** start RECORD SET **

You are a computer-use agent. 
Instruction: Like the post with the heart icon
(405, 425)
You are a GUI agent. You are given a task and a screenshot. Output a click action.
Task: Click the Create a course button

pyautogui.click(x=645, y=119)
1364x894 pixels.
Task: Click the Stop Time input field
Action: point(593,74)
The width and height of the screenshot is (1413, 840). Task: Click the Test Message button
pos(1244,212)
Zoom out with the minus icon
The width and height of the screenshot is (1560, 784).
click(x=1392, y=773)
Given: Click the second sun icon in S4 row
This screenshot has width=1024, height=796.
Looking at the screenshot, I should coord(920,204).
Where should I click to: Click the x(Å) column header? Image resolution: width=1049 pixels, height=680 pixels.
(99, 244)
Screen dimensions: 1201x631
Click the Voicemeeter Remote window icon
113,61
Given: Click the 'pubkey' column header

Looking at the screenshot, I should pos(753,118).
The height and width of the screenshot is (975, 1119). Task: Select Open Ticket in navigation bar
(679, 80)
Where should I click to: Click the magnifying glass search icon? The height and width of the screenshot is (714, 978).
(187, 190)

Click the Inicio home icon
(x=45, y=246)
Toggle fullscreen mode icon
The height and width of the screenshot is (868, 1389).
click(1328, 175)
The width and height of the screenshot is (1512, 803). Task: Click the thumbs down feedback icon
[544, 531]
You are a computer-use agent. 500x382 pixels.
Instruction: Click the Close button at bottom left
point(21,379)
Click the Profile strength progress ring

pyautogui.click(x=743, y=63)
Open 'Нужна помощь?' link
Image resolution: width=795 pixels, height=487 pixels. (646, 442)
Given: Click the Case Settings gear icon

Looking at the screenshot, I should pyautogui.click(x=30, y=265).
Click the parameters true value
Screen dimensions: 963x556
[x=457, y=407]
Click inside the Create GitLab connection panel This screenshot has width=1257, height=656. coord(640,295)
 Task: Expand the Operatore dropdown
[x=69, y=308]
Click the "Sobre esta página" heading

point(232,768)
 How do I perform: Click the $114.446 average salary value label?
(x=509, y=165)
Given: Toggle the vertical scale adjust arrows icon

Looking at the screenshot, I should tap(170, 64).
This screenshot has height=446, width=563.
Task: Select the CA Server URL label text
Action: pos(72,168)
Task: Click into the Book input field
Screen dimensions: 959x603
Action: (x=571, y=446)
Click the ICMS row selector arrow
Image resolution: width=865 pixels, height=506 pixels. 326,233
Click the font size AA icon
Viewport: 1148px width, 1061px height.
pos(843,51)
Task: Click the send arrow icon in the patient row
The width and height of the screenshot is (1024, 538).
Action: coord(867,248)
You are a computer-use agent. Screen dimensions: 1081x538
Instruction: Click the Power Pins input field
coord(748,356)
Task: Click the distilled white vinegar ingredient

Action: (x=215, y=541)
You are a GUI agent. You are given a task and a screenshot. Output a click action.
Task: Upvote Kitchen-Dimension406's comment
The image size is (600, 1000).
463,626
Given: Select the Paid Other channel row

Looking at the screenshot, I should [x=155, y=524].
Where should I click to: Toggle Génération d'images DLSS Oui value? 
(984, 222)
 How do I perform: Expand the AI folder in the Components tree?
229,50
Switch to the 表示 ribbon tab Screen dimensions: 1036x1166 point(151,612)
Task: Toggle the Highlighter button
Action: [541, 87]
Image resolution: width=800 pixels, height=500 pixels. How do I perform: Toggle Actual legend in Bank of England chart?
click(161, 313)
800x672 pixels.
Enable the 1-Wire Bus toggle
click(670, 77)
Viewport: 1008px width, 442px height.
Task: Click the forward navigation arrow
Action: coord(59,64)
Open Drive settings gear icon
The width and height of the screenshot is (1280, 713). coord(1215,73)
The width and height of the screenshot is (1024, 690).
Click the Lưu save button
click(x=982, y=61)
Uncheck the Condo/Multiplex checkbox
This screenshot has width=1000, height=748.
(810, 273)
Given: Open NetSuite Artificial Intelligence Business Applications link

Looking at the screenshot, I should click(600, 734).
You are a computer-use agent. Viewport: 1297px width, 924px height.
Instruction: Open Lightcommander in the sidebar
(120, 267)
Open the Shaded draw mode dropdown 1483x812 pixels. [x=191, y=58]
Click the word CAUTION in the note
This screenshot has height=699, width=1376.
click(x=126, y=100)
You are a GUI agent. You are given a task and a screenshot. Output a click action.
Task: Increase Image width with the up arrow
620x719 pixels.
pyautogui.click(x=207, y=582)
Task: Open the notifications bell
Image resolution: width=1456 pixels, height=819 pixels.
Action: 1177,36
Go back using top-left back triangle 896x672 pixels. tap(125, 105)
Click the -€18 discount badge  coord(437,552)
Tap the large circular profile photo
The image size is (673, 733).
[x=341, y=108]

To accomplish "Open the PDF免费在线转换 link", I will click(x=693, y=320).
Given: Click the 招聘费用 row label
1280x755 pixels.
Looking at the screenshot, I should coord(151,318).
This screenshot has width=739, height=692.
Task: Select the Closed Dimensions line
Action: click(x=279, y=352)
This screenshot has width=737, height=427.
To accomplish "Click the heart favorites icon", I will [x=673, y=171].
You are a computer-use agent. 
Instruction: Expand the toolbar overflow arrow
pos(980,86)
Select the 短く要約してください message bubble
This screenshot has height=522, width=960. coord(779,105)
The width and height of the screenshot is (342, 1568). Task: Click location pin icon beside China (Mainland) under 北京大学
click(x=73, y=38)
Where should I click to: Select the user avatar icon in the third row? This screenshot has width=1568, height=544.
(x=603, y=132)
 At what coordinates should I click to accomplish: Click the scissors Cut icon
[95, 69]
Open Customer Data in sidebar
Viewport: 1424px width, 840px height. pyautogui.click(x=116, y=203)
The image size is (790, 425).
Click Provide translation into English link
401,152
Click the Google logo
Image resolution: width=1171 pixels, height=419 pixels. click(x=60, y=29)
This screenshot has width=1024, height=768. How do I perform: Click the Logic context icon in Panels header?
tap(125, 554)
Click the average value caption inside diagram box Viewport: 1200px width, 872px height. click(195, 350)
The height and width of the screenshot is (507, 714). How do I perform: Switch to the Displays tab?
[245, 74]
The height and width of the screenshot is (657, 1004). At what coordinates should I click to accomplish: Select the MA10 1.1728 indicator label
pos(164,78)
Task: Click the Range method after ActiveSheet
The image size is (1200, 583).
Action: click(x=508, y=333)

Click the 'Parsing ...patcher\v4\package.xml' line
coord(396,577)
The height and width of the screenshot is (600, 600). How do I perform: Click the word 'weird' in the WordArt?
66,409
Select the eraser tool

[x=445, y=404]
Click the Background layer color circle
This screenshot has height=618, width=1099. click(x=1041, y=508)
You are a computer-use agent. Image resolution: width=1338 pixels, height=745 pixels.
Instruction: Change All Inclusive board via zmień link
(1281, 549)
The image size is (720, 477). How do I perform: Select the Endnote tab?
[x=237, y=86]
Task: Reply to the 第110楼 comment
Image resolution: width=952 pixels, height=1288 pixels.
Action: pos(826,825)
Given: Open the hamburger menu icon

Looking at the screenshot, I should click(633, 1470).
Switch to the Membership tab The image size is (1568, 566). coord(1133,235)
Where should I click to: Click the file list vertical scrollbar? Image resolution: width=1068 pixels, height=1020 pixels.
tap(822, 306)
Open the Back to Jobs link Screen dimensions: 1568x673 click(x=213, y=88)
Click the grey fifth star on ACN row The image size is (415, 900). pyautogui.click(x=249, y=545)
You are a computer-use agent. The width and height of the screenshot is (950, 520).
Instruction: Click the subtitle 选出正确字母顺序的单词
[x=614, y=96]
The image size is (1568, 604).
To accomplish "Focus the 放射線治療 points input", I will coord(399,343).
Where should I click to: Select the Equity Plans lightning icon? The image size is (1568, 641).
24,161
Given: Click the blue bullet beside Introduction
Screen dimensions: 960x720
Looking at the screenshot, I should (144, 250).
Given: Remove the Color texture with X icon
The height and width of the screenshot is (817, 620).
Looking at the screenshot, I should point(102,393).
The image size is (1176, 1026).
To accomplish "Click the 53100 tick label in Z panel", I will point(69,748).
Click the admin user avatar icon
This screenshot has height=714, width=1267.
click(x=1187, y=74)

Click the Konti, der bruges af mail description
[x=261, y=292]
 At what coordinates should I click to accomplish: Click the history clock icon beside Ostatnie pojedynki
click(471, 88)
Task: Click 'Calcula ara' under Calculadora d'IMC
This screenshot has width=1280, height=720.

** end RECORD SET **

### JOB
Please copy, word for word, the lines of the material above from the line containing "Task: Click 'Calcula" through the end of the material.

### SOLVED PROBLEM
Task: Click 'Calcula ara' under Calculadora d'IMC
This screenshot has width=1280, height=720.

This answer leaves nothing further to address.